Personal projects: Working on some major new functionality for theft, my library for property-based testing in C. Mainly, I’m switching it to a multi-process architecture, so I can detect crashes, stop infinite loops with timeouts, and use multiple cores to search for bugs / shrink. I’ve made some API changes based on experience with it so far. After these features are complete, I want to give the docs a lot more attention, and generally make it easier to get started with the library.
This is a tangent from my actual main project now, a sort of generalized parsing library for C, based on Earley parsing and the Bar-Hillel’s grammar intersection technique. (I’m using theft and greatest for testing it.)
Work: An iOS app, a companion to a medical device.
Finished building my upstanding desk at the local maker space. Picture
Embercamp on Thursday in London.
$work - This week I plan to work on wrapping up some AWS automation tooling that’s been on my plate for far too long.
!$work - finish shaking out my local indexing tool in Rust and get back to my Big Home Project, a multi-database query system.
$work: a11y all the things - making sure that the Exchange is chock-full of a11y goodness.
!$work: Continue looking at Android head units for my Subaru… maybe I’ll pull the trigger one day.
I released my tarsnap notification utility called argosnap, last week so I’m back working on my part-time rails project, but mainly I will - hopefully - study pharmacology, pharmacognosy and medicinal chemistry more than anything else.
Rails generator for the U.S Web Design Standards based roughly off of the Refills package from Thoughtbot, along with helping out organize a TEDx talk in my city. Both are going alright.
I was working on an OpenCL/CUDA caffe comparison, but got sidetracked. I am trying now to learn enough about NEON to be able to speak intelligently about approaches to accelerate deep learning systems on power-constrained devices. This is …. outside my comfort zone. Ah well, nothing ventured, nothing gained.

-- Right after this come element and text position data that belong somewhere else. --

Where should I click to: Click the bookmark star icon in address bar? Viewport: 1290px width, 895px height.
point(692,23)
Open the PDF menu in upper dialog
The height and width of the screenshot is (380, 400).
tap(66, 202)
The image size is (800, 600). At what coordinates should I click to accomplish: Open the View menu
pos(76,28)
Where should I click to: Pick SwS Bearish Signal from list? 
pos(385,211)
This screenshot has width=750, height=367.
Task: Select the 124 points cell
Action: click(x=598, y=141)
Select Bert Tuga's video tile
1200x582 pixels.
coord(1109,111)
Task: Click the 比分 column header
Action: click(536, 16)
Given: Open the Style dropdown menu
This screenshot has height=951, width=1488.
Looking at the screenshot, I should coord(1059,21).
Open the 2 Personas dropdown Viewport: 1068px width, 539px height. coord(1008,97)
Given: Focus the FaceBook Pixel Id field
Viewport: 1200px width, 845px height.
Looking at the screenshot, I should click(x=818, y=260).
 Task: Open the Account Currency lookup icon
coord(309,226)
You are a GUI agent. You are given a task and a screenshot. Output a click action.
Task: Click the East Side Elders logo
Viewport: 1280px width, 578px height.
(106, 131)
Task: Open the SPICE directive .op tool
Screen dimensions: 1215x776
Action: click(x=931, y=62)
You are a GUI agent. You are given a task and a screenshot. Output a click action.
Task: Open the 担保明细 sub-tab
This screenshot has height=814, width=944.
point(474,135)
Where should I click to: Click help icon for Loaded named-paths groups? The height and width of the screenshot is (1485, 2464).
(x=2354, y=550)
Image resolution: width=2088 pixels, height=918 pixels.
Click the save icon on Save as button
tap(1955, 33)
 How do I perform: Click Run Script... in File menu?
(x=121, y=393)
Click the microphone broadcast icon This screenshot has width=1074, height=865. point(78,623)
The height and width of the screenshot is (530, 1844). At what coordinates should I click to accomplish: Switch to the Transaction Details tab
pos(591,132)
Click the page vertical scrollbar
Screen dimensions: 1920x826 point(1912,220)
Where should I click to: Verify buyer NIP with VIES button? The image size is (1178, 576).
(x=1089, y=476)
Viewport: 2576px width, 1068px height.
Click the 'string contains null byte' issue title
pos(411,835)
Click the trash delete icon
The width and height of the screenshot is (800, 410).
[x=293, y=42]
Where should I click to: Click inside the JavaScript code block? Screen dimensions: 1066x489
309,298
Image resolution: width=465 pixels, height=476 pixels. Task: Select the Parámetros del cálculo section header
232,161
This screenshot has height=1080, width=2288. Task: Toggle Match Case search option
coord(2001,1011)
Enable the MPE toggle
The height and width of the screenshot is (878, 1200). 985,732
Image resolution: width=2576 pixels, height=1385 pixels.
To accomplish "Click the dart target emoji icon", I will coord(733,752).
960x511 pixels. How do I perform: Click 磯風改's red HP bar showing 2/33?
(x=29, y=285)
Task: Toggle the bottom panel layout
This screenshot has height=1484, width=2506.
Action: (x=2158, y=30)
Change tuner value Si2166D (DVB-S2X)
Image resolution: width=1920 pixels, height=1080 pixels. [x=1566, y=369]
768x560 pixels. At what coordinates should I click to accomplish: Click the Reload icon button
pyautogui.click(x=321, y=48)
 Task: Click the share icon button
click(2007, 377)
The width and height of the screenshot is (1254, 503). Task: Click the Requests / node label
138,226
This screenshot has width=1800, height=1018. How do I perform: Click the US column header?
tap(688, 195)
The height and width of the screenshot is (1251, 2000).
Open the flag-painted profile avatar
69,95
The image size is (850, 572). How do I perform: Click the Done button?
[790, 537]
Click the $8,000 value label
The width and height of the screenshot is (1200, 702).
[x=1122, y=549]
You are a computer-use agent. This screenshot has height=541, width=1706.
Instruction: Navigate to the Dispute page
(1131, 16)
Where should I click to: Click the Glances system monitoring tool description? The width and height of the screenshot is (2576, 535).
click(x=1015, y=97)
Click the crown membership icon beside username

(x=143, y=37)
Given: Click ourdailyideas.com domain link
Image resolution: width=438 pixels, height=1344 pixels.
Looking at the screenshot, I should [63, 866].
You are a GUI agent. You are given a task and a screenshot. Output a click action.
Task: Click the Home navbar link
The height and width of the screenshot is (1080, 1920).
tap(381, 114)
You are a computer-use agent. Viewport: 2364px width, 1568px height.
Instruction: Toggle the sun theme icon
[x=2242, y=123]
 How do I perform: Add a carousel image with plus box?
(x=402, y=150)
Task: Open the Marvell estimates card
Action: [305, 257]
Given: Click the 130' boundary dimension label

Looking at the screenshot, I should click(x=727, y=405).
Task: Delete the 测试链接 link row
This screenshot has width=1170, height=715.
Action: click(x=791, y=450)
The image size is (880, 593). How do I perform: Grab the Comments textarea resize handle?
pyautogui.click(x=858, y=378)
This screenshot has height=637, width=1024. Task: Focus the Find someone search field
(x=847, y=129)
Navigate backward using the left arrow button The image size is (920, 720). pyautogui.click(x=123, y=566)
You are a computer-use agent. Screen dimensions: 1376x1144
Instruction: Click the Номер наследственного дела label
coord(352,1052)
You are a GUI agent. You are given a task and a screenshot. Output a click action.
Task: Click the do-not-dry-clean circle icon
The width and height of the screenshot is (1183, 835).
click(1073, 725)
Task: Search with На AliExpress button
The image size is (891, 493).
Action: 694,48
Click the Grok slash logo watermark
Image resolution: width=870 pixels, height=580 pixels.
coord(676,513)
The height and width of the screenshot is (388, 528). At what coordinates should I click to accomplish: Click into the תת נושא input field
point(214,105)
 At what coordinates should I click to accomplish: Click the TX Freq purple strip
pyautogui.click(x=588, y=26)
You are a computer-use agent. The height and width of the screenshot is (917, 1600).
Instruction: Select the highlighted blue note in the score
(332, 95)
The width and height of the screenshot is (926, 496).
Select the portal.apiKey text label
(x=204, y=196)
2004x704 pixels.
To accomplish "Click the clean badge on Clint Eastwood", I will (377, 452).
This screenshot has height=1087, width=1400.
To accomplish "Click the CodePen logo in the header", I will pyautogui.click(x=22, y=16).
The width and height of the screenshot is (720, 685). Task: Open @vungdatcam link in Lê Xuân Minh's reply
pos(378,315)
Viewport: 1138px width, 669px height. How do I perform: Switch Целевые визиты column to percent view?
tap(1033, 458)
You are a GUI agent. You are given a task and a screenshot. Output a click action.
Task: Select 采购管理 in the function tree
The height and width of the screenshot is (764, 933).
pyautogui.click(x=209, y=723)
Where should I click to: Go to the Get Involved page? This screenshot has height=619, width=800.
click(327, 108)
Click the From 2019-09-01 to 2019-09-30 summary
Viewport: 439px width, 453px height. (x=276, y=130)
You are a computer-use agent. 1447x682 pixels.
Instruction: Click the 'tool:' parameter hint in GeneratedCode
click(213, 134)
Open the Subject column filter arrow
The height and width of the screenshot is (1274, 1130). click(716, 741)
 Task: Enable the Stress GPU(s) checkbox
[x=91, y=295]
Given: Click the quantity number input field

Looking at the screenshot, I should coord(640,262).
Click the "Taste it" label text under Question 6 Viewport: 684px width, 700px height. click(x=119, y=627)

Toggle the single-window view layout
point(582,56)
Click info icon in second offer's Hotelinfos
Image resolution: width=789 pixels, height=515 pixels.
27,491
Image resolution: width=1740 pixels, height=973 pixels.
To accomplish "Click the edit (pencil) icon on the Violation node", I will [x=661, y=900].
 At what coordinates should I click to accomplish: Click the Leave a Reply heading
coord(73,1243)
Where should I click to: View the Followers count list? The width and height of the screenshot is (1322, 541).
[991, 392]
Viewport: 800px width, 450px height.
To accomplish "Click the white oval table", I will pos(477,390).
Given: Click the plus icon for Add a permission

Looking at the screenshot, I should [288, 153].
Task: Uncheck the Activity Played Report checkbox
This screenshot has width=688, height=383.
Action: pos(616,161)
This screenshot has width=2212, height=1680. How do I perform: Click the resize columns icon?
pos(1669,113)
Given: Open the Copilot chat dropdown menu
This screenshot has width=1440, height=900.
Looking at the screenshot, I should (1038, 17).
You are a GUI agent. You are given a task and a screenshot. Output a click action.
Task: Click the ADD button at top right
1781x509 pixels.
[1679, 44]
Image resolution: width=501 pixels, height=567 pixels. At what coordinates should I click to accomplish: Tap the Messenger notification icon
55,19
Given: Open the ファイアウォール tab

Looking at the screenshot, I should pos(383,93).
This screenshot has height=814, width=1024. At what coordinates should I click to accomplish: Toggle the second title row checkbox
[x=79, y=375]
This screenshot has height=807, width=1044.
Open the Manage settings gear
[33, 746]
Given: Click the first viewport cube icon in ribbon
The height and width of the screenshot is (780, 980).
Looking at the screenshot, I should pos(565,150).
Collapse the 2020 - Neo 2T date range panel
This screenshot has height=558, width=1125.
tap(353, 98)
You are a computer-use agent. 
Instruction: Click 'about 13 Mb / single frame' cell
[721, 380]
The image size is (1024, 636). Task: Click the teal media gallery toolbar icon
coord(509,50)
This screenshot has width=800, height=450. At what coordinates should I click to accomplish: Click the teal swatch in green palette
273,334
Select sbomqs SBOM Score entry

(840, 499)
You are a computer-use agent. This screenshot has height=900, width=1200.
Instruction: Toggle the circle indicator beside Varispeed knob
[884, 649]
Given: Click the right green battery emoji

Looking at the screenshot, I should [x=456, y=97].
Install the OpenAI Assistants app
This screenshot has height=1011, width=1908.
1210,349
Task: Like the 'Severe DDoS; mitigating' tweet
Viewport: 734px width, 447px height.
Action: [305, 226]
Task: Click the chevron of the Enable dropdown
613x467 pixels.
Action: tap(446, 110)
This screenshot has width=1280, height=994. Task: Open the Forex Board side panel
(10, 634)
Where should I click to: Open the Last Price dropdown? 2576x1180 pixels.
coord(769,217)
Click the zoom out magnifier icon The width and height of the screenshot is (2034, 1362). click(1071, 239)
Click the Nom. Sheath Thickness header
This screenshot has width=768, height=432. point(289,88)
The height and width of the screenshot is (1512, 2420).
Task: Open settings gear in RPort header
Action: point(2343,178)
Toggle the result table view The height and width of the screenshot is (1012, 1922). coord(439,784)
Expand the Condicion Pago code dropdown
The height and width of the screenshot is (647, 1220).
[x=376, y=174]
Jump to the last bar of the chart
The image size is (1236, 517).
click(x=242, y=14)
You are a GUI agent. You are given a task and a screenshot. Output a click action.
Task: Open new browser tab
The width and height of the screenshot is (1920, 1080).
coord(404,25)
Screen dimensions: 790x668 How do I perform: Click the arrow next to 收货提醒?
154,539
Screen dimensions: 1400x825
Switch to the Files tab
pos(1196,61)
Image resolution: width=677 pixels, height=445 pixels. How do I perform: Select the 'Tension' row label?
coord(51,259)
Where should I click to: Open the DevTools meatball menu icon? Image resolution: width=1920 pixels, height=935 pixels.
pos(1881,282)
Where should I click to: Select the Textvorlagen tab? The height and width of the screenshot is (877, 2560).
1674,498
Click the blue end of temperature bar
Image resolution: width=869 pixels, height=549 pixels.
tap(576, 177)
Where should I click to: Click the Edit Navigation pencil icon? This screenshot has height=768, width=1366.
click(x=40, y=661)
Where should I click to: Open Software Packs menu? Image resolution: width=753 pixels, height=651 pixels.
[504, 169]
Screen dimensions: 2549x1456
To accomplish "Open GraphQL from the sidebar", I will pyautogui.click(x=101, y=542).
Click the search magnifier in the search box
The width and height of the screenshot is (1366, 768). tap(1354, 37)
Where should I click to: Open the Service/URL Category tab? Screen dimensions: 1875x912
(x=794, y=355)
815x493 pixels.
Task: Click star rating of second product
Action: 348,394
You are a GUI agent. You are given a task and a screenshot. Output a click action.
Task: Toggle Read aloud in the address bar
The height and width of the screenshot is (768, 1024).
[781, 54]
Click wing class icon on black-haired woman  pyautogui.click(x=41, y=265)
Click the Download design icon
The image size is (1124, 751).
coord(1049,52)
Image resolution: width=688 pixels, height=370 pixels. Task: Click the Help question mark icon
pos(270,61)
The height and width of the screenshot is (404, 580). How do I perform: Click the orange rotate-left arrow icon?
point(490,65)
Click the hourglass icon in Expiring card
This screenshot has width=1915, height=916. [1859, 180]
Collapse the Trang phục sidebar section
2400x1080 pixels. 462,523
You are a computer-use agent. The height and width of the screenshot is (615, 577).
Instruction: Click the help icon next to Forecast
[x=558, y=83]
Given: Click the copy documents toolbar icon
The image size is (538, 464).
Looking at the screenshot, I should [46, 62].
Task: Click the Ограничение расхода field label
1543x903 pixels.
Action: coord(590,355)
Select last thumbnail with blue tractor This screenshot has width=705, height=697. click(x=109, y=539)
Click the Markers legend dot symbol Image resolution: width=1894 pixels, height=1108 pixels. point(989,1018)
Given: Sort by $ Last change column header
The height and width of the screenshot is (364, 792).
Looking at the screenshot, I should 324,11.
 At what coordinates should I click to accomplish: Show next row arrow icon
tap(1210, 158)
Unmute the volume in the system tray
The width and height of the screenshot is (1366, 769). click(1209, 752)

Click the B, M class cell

Outside of work, I have grand designs on actually living on NixOS for a while, but this is simply a flirtation. I can’t do it. Linux is simply too primitive a user experience for my tastes.
can you point out what you miss in the user experience? I contribute to a linux distribution that focuses on user experience all the feedback i get is useful :)
X11 is terrible. Cut and paste is fundamentally broken. Font rendering is a crapshoot. You end up reaching for xev much sooner than you think you’d ever have to. Everything is ugly. I can’t simply print anything to PDF. Then there’s all the Unix you have to cope with, lurking immediately below you, like a shallow reef infested with zombie sharks.
What work that has gone into making X seem modern has largely gone into aping Windows XP, which is a poor target to shoot for; and worse still, using something like Ubuntu still means dropping down into the nasty X11 jungle, because nobody is in there throwing stuff away.
Just out of curiosity, what OS do you use, to get a better context of where you are coming from?
OS X is my daily driver.
Same here. Same feelings about Linux and BSD. would love to run either as my main OS tho.